It’s official: The prescribed rate on loans to family members will remain at 3% in the fourth quarter of 2025, while the interest rate Canadians must pay on overdue tax will stay at 7%. In the first half of the year, those rates were 4% and 8%, respectively.
The Canada Revenue Agency (CRA) published the prescribed annual interest rates for amounts owed to or by the agency for the period from Oct. 1 to Dec. 31 on Thursday.
Before the third quarter of 2025, the prescribed rate hadn’t been as low as 3% since late 2022. The rate began climbing in the third quarter of that year after sitting at 1% for two years, with overdue tax charged at 5%. It peaked at 6% in early 2024 before starting to decline.
The rate the CRA charges on overdue tax, Canada Pension Plan contributions and employment insurance premiums is always four percentage points higher than the prescribed rate.

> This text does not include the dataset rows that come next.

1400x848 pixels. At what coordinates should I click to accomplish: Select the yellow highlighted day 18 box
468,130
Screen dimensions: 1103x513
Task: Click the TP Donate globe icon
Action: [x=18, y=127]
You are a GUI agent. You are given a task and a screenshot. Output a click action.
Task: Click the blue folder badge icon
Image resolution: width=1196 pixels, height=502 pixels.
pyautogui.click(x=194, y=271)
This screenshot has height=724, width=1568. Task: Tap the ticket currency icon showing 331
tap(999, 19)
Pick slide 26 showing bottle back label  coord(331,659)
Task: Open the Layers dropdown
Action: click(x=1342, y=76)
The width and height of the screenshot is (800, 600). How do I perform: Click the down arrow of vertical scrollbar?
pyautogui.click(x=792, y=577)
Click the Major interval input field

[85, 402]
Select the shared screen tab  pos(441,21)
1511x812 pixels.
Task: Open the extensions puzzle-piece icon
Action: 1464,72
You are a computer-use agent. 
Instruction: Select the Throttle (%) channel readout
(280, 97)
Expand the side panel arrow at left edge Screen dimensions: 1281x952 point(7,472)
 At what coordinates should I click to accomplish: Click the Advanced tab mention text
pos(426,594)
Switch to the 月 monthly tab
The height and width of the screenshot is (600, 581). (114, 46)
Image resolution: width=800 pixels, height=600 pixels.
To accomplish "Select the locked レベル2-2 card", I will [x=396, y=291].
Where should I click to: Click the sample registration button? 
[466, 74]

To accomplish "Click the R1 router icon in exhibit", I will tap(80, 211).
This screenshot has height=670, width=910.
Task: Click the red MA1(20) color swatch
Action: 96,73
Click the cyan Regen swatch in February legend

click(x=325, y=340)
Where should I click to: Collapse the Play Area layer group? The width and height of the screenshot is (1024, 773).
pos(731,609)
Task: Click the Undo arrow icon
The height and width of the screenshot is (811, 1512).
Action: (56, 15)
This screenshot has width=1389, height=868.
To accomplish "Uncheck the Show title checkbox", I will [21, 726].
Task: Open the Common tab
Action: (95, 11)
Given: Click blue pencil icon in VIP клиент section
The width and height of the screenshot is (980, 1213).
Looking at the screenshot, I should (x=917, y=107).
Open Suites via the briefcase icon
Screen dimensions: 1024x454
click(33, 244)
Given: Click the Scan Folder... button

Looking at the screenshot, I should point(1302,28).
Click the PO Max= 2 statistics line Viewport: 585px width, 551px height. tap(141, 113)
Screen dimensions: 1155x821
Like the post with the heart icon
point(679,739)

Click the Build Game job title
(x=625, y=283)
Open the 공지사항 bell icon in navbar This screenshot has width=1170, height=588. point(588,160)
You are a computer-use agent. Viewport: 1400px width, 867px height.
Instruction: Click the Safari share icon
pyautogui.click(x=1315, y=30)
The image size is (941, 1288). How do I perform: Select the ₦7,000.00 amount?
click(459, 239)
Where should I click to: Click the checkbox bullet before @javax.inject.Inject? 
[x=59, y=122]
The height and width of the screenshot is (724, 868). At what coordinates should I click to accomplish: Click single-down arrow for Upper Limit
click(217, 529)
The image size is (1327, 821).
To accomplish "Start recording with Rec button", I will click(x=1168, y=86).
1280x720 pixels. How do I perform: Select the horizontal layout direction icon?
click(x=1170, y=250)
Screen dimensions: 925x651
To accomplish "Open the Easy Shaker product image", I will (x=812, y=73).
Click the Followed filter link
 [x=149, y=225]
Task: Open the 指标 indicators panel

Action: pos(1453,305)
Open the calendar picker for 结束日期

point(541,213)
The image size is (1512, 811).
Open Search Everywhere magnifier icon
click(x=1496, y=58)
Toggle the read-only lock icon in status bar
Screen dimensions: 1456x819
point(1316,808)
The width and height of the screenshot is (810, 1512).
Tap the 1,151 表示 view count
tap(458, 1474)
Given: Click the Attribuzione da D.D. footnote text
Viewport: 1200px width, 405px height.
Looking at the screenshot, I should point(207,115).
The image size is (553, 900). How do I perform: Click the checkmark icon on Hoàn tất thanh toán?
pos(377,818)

The prescribed rate is based on the average of three-month Treasury bills for the first month of the preceding quarter, rounded up to the next highest percentage point.
Prescribed-rate loans are often used for income splitting with a spouse, common-law partner or other family members. A loan can be made directly to an individual or to a family trust, which can then distribute income to members in lower tax brackets. The lower the prescribed rate, the greater the tax-planning opportunity.
Other key CRA announcements for Q4 2025 include:
- the rate to be paid on corporate taxpayer overpayments will be 3%;
- the rate to be paid on non-corporate taxpayer overpayments will be 5%;
- the rate used to calculate taxable benefits for employees and shareholders from interest‑free and low-interest loans will be 3%; and
- the rate for corporate taxpayers’ pertinent loans or indebtedness will be 6.69%, up from 6.62% in Q3.
The full list of CRA’s prescribed interest rates is at canada.ca.